Sì, perché l’Amministrazione non ha ancora (ad oggi, 17 febbraio 2026) proferito parola. Almeno, non ufficialmente. Quel che sappiamo è ciò che abbiamo potuto apprendere dalla televisione locale e dall’ordinanza della Polizia Municipale pubblicata il 16 febbraio sul sito del Comune di Gubbio.
Da Palazzo Pretorio c’è silenzio. Nessun comunicato stampa che faccia seguito alla notizia uscita su TRG né che dia risalto all’ordinanza dei Vigili (quanti cittadini possono accedere agevolmente all’Albo Pretorio?).



Da un articolo del 16 febbraio apparso sul sito di Cronaca Eugubina apprendiamo poi che “non ci sarà un’inaugurazione ufficiale” e deduciamo che l’informazione provenga dall’Assessore Spartaco Capannelli, del quale vengono riportate altre affermazioni nel corpo dell’articolo.
La scelta di non fare alcuna inaugurazione ufficiale non sorprende: supponiamo che non sarebbe facile ritrovarsi tutti in piazza, Sindaco e Assessori, a spendere parole di sollievo per il termine dei lavori e a dover poi parlare di soddisfazione o insoddisfazione rispetto alla loro riuscita o non riuscita.
Non solo, non sarebbe probabilmente semplice neanche spiegare le motivazioni dietro alla scelta di attuare il piano di viabilità proposto dalla precedente amministrazione, come illustrato in passato in varie interviste dall’ex vicensindaca Alessia Tasso.
Il Sindaco Fiorucci si era sempre detto molto preoccupato da quanto previsto dal progetto dei suoi predecessori a Palazzo Pretorio e dall’idea di pedonalizzare una porzione della piazza e molti cittadini avevano riposto in lui fiducia, nella speranza di una revisione di certe scelte.
“Be’, ma il piano viabilità è provvisorio!”, potrebbe obiettare qualcuno. Sì ma che vuol dire? Perché intanto è stato attuato questo? È provvisorio nel senso che è nelle intenzioni dell’Amministrazione fare scelte completamente diverse ma hanno bisogno di tempo per organizzarsi? E quanto tempo, eventualmente, è ipotizzabile che possa durare? O è provvisorio nel senso che il progetto di viabilità definitivo è questo ma è definito provvisorio perché c’è necessità di un periodo di rodaggio?

Le domande sono tante e ce ne sono anche di molto meno “filosofiche” di queste.
Per esempio, i cittadini ieri sera si chiedevano: posso tornare a passare per via Cavour?
Rimaniamo in attesa di informazioni puntuali e ufficiali, se e quando arriveranno.
Non è la prima volta che accade che qualcuno da Palazzo Pretorio scelga di divulgare informazioni importanti non attraverso i canali ufficiali del Comune ma affidando informalmente notizie a qualche testata giornalistica.
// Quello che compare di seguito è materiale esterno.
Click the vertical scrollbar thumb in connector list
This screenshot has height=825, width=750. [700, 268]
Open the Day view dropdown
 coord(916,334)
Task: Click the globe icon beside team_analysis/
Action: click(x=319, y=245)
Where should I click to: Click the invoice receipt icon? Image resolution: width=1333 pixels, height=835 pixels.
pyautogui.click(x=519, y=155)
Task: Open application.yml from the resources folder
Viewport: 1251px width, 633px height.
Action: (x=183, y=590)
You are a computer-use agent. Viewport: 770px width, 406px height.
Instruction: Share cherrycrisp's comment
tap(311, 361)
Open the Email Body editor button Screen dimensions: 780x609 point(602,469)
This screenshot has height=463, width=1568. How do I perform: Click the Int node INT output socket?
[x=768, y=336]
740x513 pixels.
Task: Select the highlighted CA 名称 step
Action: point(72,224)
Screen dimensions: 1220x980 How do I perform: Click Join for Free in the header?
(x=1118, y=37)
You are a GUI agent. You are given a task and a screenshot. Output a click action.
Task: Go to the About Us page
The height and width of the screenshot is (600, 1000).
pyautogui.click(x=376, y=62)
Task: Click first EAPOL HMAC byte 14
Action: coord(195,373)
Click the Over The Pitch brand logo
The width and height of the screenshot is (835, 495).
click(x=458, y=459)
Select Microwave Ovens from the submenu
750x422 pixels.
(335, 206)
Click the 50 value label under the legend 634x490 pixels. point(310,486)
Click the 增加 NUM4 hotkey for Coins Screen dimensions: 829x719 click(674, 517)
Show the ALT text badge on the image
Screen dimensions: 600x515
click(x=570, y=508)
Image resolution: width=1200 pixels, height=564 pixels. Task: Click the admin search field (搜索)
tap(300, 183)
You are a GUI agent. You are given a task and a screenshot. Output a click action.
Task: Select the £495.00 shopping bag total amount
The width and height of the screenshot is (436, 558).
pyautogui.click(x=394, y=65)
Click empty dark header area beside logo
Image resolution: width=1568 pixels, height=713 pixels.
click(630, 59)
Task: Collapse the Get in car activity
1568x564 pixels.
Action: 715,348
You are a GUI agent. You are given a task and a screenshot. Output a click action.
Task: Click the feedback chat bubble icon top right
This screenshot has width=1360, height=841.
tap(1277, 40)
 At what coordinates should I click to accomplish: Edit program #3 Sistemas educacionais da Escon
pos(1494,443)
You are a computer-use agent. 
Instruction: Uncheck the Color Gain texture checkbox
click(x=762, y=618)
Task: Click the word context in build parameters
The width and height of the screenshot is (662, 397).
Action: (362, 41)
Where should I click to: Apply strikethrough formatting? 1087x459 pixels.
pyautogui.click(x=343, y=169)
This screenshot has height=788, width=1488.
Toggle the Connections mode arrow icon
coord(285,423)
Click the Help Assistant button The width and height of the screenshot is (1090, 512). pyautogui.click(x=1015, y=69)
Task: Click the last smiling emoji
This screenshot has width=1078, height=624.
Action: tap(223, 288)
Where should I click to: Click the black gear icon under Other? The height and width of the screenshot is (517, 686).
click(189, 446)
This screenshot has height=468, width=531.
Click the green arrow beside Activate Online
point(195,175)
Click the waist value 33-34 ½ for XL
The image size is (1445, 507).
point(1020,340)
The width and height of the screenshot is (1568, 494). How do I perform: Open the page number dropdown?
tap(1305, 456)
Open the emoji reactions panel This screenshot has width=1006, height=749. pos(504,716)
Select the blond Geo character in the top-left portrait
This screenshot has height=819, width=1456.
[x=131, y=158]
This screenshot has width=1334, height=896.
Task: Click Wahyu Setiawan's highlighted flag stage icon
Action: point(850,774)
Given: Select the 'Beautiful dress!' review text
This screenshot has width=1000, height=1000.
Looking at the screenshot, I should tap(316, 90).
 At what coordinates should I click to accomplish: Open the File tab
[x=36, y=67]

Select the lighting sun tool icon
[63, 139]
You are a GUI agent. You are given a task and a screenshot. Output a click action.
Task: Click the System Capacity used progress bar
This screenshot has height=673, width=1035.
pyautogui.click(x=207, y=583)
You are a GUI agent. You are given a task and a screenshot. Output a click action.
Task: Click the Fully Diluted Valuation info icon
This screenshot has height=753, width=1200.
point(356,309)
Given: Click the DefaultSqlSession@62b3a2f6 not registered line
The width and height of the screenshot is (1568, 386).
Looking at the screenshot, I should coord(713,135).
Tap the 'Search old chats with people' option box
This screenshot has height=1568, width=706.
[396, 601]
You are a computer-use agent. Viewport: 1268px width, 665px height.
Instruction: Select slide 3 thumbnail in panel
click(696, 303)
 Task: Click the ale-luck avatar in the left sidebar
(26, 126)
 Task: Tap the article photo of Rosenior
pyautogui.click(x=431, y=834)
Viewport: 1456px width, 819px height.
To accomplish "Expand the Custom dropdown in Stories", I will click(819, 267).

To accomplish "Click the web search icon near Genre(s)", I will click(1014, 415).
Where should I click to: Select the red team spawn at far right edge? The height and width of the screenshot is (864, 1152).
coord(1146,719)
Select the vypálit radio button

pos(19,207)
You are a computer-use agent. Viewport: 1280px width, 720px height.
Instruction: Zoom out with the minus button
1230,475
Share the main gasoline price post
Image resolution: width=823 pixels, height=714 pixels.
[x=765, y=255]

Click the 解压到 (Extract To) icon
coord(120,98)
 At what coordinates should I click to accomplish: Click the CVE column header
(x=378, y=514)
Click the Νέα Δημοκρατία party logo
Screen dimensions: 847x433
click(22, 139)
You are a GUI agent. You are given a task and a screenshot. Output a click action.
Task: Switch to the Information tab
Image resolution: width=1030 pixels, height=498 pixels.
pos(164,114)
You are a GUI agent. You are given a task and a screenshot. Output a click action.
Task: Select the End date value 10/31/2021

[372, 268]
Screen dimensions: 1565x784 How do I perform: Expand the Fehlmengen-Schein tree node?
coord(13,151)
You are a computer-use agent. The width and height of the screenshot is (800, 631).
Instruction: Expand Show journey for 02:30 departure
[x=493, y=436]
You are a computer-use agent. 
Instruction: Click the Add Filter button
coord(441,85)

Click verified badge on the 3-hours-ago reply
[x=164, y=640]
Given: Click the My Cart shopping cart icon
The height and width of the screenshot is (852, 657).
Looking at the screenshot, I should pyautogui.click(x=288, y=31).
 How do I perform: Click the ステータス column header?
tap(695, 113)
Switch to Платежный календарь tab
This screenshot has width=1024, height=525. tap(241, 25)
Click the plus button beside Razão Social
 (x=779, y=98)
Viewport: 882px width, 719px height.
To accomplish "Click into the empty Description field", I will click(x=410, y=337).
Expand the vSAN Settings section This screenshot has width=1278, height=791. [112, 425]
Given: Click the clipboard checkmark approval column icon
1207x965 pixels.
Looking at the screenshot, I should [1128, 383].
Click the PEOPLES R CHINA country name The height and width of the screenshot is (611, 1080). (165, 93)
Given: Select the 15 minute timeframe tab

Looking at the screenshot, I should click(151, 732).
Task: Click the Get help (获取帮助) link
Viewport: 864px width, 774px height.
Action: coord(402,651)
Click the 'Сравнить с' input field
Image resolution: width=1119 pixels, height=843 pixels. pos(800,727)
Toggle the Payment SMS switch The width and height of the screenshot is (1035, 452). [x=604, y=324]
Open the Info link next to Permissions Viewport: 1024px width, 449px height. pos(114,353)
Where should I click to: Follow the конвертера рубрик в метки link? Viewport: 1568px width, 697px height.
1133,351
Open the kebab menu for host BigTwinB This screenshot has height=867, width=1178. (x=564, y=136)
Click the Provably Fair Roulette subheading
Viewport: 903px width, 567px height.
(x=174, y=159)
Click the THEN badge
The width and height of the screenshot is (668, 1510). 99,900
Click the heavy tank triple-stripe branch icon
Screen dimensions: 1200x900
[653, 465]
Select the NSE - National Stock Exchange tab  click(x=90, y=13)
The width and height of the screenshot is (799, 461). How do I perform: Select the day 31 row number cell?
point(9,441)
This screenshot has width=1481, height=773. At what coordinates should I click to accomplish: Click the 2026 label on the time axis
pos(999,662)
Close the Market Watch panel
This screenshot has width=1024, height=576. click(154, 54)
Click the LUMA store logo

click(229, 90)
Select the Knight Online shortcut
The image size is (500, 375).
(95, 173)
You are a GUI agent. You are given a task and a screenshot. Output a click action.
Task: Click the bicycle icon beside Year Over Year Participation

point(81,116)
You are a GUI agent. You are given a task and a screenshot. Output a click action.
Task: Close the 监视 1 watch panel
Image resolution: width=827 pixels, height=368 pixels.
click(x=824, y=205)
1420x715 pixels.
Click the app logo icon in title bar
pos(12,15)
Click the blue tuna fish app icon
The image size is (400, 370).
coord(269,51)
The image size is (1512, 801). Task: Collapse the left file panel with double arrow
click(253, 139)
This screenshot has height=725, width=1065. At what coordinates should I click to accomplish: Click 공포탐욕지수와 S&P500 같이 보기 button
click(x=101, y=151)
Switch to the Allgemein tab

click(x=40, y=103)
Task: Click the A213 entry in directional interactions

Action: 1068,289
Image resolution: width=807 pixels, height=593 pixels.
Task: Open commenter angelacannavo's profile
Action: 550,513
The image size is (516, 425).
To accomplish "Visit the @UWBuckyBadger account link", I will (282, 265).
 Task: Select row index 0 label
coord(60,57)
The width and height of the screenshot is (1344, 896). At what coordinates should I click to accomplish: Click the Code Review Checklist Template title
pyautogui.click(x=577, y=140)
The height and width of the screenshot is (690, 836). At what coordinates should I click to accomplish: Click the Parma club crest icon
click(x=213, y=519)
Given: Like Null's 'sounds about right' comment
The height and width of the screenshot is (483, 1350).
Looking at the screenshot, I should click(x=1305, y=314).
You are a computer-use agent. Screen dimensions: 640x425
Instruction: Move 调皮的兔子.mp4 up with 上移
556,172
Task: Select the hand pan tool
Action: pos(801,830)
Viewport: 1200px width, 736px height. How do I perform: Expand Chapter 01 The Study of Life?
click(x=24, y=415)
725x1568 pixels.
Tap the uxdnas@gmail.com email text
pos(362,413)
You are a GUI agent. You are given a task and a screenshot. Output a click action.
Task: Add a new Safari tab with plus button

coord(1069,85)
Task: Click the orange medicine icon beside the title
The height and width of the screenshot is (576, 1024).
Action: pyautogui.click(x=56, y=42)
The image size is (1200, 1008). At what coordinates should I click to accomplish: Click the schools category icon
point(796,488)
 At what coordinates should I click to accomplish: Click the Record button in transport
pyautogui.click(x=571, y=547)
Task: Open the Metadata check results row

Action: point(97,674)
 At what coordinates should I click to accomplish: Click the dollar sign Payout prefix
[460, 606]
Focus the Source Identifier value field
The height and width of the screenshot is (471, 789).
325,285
Se dopo arrivassero anche comunicati stampa ufficiali, sarebbe mezza pena. E invece no: o l’Amministrazione ritiene a quel punto assolto il compito di informare i cittadini, tanto ormai la notizia è sui giornali, dimostrando (ancora) scarsa consapevolezza sull’importanza di una buona comunicazione oppure, sempre per fare supposizioni, è anche questa una questione di imbarazzo, come per la scelta di non fare alcuna inaugurazione?
Su piazza 40 Martiri si aspettavano notizie da mesi, in attesa delle decisioni definitive dell’Amministrazione Fiorucci rispetto al destino dell’area. Se all’inizio è stato facile assumere la posa di chi scuote il capo, contrariato rispetto alle “scelte de quelli de prima”, chiedendo tempo per riflettere sul da farsi, oggi è ora di uscire dal pensatoio e illustrare le decisioni assunte e le ragioni dietro di esse.